§ **PROVIDED RECORDS**
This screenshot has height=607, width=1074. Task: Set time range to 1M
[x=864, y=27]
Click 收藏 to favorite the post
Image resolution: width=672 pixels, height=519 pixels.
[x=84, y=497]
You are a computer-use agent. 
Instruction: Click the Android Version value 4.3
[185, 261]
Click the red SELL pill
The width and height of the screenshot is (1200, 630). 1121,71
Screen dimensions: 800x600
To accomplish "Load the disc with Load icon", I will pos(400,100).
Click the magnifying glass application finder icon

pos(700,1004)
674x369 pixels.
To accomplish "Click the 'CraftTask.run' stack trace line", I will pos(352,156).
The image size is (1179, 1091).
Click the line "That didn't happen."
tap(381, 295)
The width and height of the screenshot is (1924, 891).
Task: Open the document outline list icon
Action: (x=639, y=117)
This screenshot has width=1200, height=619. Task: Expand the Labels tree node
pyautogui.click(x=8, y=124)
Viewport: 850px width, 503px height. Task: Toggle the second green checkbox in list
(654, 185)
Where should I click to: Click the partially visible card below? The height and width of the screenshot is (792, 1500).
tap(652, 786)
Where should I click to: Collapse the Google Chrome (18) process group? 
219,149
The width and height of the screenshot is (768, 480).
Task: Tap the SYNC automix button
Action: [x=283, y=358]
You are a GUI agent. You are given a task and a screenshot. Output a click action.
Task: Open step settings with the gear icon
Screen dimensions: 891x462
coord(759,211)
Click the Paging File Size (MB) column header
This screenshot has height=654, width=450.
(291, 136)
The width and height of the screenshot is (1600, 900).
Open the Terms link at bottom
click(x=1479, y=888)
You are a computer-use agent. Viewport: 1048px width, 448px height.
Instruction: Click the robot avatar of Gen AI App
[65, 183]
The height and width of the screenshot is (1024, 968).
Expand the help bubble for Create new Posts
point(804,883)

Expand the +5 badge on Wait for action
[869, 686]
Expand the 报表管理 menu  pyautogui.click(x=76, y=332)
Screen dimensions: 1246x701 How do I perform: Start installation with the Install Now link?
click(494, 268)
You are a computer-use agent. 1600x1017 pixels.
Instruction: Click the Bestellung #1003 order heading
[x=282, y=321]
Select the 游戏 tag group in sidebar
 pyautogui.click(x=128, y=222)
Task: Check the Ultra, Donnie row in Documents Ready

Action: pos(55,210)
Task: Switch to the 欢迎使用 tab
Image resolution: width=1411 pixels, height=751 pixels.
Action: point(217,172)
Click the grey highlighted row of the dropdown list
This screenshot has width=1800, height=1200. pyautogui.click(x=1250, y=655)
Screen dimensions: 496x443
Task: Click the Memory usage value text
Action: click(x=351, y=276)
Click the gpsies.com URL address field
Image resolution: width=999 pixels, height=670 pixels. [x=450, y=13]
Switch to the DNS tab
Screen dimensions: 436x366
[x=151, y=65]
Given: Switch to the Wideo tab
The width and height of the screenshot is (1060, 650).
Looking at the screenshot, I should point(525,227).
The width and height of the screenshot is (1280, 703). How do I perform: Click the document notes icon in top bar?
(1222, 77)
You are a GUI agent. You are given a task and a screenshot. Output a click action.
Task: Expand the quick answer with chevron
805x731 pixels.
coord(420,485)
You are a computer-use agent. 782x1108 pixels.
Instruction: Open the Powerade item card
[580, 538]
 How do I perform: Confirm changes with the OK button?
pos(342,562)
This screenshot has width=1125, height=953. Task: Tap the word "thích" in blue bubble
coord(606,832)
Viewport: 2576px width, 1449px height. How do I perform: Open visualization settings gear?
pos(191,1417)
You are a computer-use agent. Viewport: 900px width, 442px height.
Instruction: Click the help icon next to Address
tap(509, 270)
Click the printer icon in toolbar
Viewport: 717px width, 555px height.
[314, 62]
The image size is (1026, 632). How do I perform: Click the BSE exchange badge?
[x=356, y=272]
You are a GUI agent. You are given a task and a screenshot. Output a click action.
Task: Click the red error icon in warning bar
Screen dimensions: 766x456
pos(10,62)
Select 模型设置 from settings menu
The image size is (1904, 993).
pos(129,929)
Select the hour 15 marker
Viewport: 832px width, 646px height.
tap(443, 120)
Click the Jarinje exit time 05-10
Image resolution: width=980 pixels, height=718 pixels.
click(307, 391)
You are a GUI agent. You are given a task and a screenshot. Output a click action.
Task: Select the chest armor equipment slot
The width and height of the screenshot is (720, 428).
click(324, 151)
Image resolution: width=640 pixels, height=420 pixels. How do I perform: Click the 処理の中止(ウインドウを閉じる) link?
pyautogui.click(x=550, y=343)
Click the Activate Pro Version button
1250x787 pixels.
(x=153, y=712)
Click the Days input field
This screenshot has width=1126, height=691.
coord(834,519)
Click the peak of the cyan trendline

§ **ASSIGNMENT**
Print the lines above from the one with "You are a computer-use agent. 782x1108" through the one with "Click the Jarinje exit time 05-10", both included, exactly as written and nothing more.

§ **OUTPUT BELOW**
You are a computer-use agent. 782x1108 pixels.
Instruction: Open the Powerade item card
[580, 538]
 How do I perform: Confirm changes with the OK button?
pos(342,562)
This screenshot has width=1125, height=953. Task: Tap the word "thích" in blue bubble
coord(606,832)
Viewport: 2576px width, 1449px height. How do I perform: Open visualization settings gear?
pos(191,1417)
You are a computer-use agent. Viewport: 900px width, 442px height.
Instruction: Click the help icon next to Address
tap(509, 270)
Click the printer icon in toolbar
Viewport: 717px width, 555px height.
[314, 62]
The image size is (1026, 632). How do I perform: Click the BSE exchange badge?
[x=356, y=272]
You are a GUI agent. You are given a task and a screenshot. Output a click action.
Task: Click the red error icon in warning bar
Screen dimensions: 766x456
pos(10,62)
Select 模型设置 from settings menu
The image size is (1904, 993).
pos(129,929)
Select the hour 15 marker
Viewport: 832px width, 646px height.
tap(443, 120)
Click the Jarinje exit time 05-10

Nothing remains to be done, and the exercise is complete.